In 2004 two major German studies investigated the size of contribution that wind farms make towards guaranteed capacity. Both studies separately came to virtually identical conclusions, that wind energy currently contributes to the
secure production capacity of the system, by providing 8% of its installed capacity.
As wind power capacity rises, the lower availability of the wind farms determines the reliability of the system as a whole to an ever increasing
extent. Consequently the greater reliability of traditional power stations becomes increasingly eclipsed.
As a result, the relative contribution of windpower to the guaranteed capacity of our supply system up to the year 2020 will fall continuously to around 4%.
In concrete terms, this means that in 2020, with a forecast wind power capacity of over 48,000MW (Source: dena grid study), 2,000MW of traditional power production can be replaced by these wind farms.”
The energy transition may take this form: a green facade, windmills and solar panels, and hidden in the background a huge diesel generator backup capacity.
In 2015 grid operators had to intervene in the power grid like never before in order to prevent the lights in Germany from going out. The bill will be picked up by the consumer.
“The bill will be picked up by the consumer.” That is precisely what is wrong with today’s weak western leaders including Angela Merkel. They implement very badly thought out policies knowing that when it becomes blatantly obvious they are very bad policies, hey … the bill will be picked up by the consumer!!!!!
That is criminal negligence on the part of the bad policy makers.

Given material:
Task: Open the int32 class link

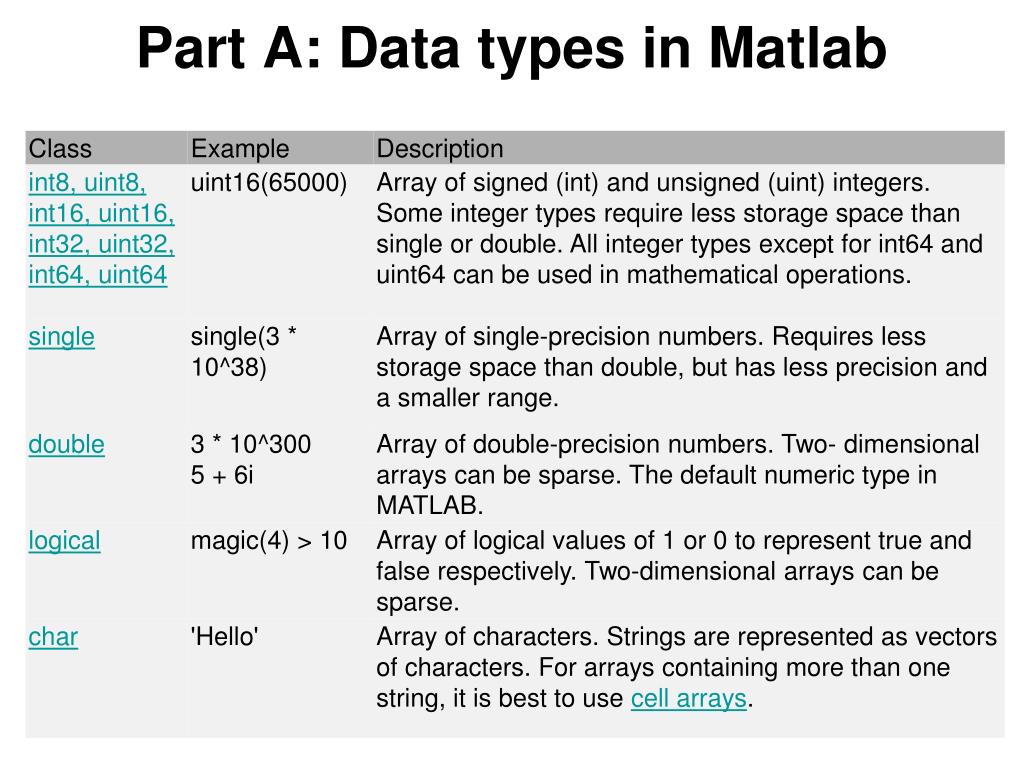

Challenge 1:
Answer these questions from the wind power text:
(a) In what year did the two German studies look at wind farms' contribution to guaranteed capacity?
(b) To roughly what percentage will wind power's relative contribution to guaranteed capacity fall by 2020?
(c) What wind power capacity is forecast for 2020?
Challenge 2:
Does the wind power text support each statement below? Answer yes or no, and quote the words that decide it.
(a) The two German studies reached very different conclusions.
(b) In 2020, wind farms can replace 2,000MW of traditional power production.
(c) In 2015, grid operators intervened in the power grid less than in earlier years.
Challenge 3:
List every year mentioned in the wind power text. Give each year once, in the order it first appears.
The data above come from a separate source.

Task solution 1:
(a) 2004
(b) Around 4%
(c) Over 48,000MW

Task solution 2:
(a) No: "Both studies separately came to virtually identical conclusions"
(b) Yes: "2,000MW of traditional power production can be replaced by these wind farms"
(c) No: "In 2015 grid operators had to intervene in the power grid like never before"

Task solution 3:
2004
2020
2015